# ETF Recommendations



## arc (May 19, 2012)

Does anyone have any ETF recommendations (TSX traded)? I am hoping to yield ~4% annual and also looking for a 2nd safer ETF (~on par with inflation would be fine).

Thinking of http://ca.ishares.com/product_info/fund/overview/XBB.htm for the safer low yield ETF or CBH.A

http://etf.stock-encyclopedia.com/HZU-TSX.html
for the silver more yield, ETF (2x leverage, buy in Dec Sell in Late Jan)

Thanks


----------



## james4beach (Nov 15, 2012)

arc said:


> Thinking of http://ca.ishares.com/product_info/fund/overview/XBB.htm for the safer low yield ETF or CBH.A


At the current prices, it's very hard to go with any bond ETF for the "safer" option. The yields are just too low.

XBB is quoted at 2.25% yield to maturity. Subtract the 0.33% MER and you're left with an actual 1.92% yield. And the avg maturity is about 10 years. So you would be lending out 10 year term for 1.92% yield. CBH.A is even lower, 1.6% yield after MER (5 year maturity)

I think those are horrible deals! There are CDIC-insured 1 year GICs at 2.0% yield. My suggestion would be to go with cash or a GIC instead of those bond ETFs. The bank deposit is fully guaranteed, offers a higher yield, and no risk of capital loss like with the bond ETF. No-brainer, imo


----------



## andrewf (Mar 1, 2010)

Why does the yield matter (vs total return)?


----------



## Belguy (May 24, 2010)

IF you are young, with a long time horizon, I would go for a 70/30 split between equities and fixed income/cash. This assumes that you have a risk tolerance to experience the ups and downs of the market which shouldn't be a great concern for those with a longer time horizon. However, if you are going to need the money in the next three to five years, you would be best to probably avoid equities.

Have you had a look at the model portfolios at www.canadiancouchpotato.com or you could consider investing in a diversified portfolio of dividend paying stocks from solid companies who you feel will be in business over the long run. You will find plenty of recommendations for such stocks elsewhere on this forum but always do your own due diligence before investing or seek the advice of a fee-only financial planner if you have a large enough portfolio.


----------



## Xoron (Jun 22, 2010)

andrewf said:


> Why does the yield matter (vs total return)?

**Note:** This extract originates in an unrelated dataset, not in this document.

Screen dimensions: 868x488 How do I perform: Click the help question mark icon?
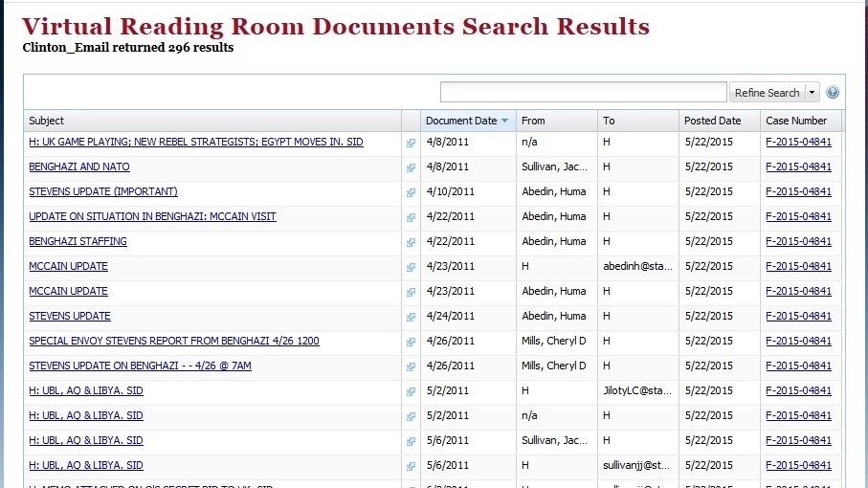click(x=832, y=93)
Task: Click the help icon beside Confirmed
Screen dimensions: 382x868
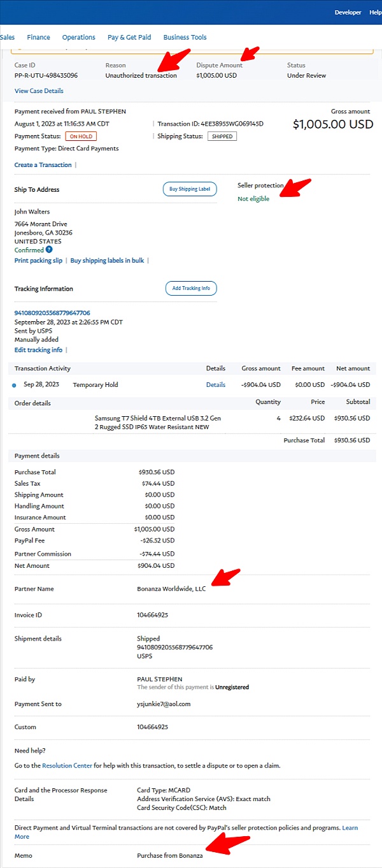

On bonds (or bond ETF's), the YTM (Yield to Maturity) is the approximate expected return for the duration of the bond. So if the YTM is 2%, and the payout is 4% and the bond is a 5 year bond: Expect to get the 4% coupon payout, but lose 2% in capital appreciation, with a net of 2%. (minus any MER on a bond ETF)

That's assuming rates don't go way up / down which would also affect the YTM.


----------



## andrewf (Mar 1, 2010)

Yabbut, OP is looking for an ETF with a payout of 4%. My question was why.


----------



## Xoron (Jun 22, 2010)

andrewf said:


> Yabbut, OP is looking for an ETF with a payout of 4%. My question was why.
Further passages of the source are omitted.